▶ _Instructions for the task_:
This calls for a verbatim copy of all the data, with no images carried over.

=== Provided data ===

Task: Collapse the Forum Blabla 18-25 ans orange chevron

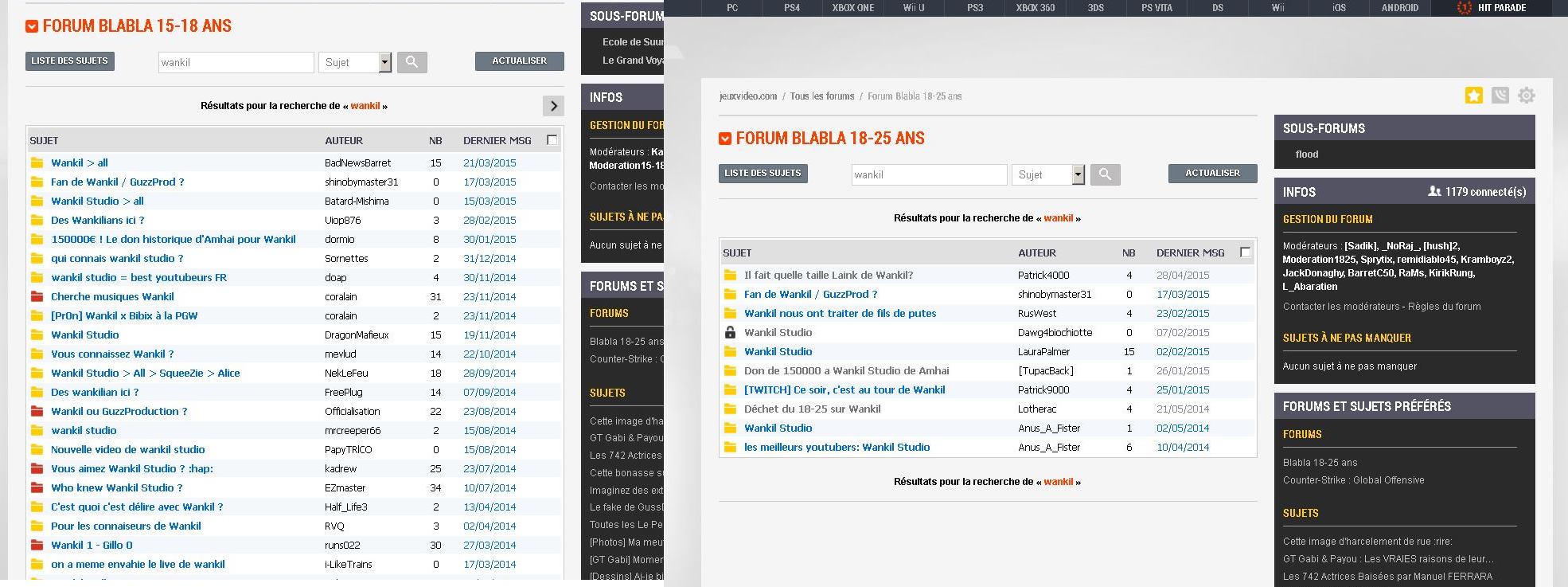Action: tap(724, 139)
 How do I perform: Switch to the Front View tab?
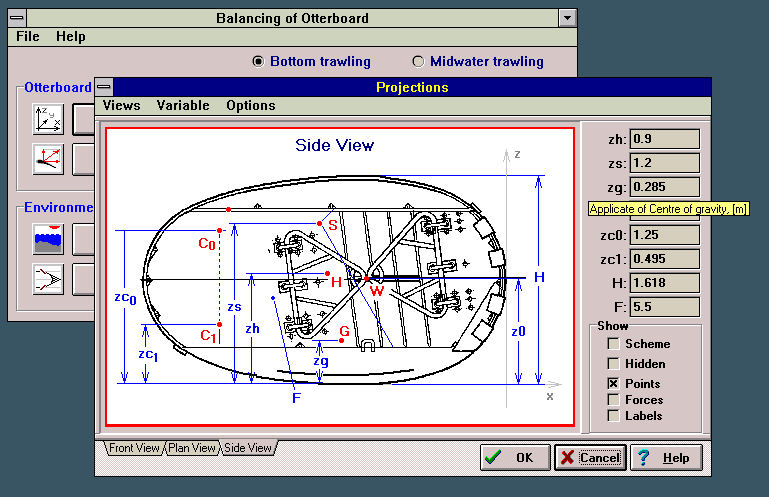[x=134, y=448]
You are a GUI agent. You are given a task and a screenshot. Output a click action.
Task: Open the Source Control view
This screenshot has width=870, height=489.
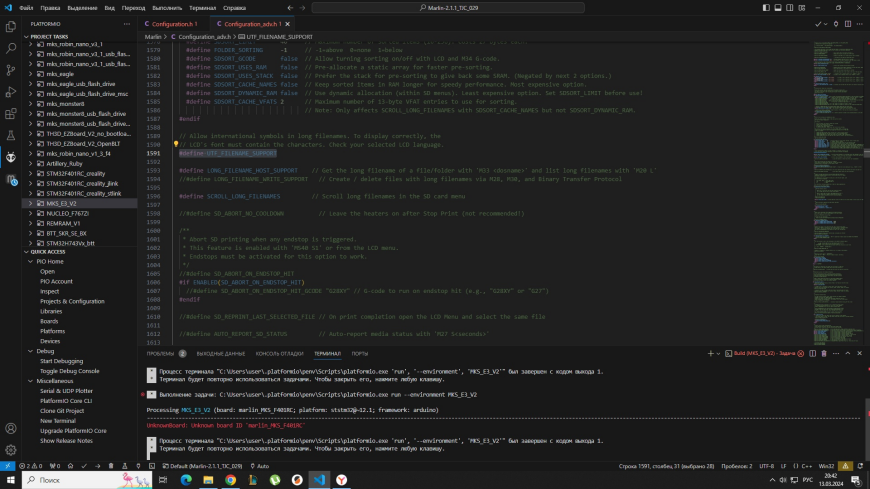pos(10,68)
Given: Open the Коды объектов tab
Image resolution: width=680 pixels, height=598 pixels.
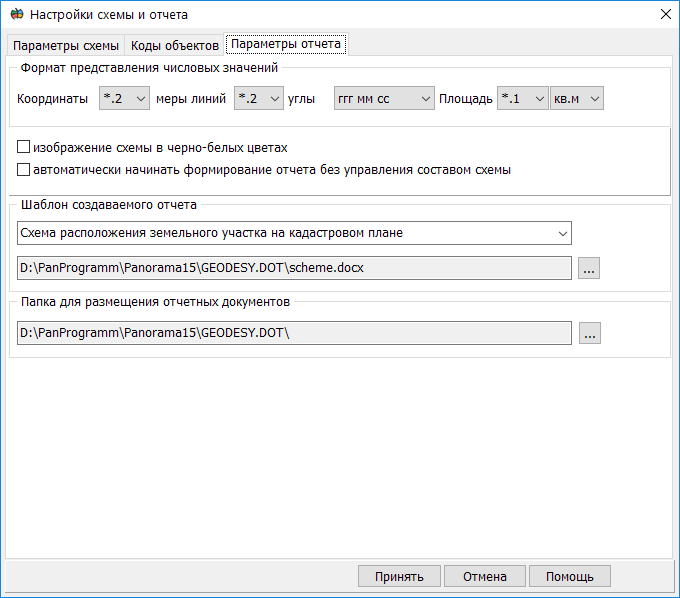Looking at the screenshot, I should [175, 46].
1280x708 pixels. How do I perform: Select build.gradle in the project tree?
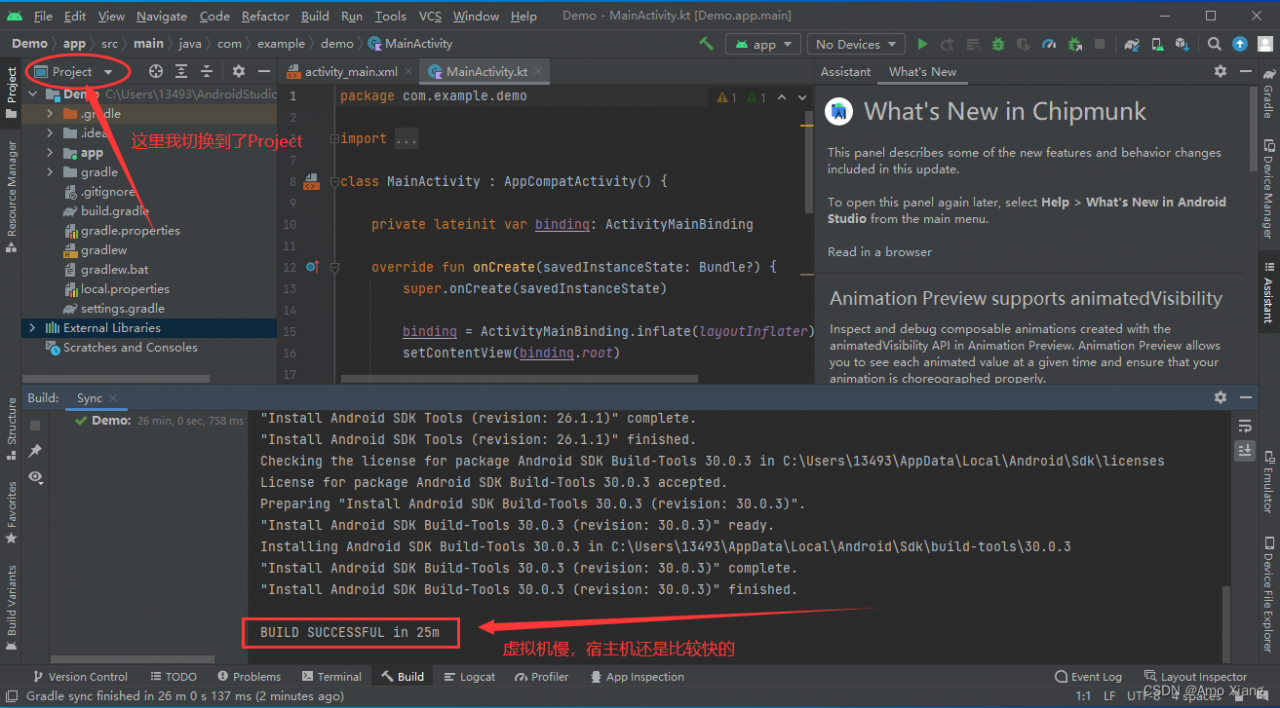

===

▶ _Reply to the task_:
Task: Collapse the Forum Blabla 18-25 ans orange chevron

Action: tap(724, 139)
 How do I perform: Switch to the Front View tab?
[x=134, y=448]
You are a GUI agent. You are given a task and a screenshot. Output a click action.
Task: Open the Source Control view
This screenshot has width=870, height=489.
pos(10,68)
Given: Open the Коды объектов tab
Image resolution: width=680 pixels, height=598 pixels.
Looking at the screenshot, I should [175, 46].
1280x708 pixels. How do I perform: Select build.gradle in the project tree?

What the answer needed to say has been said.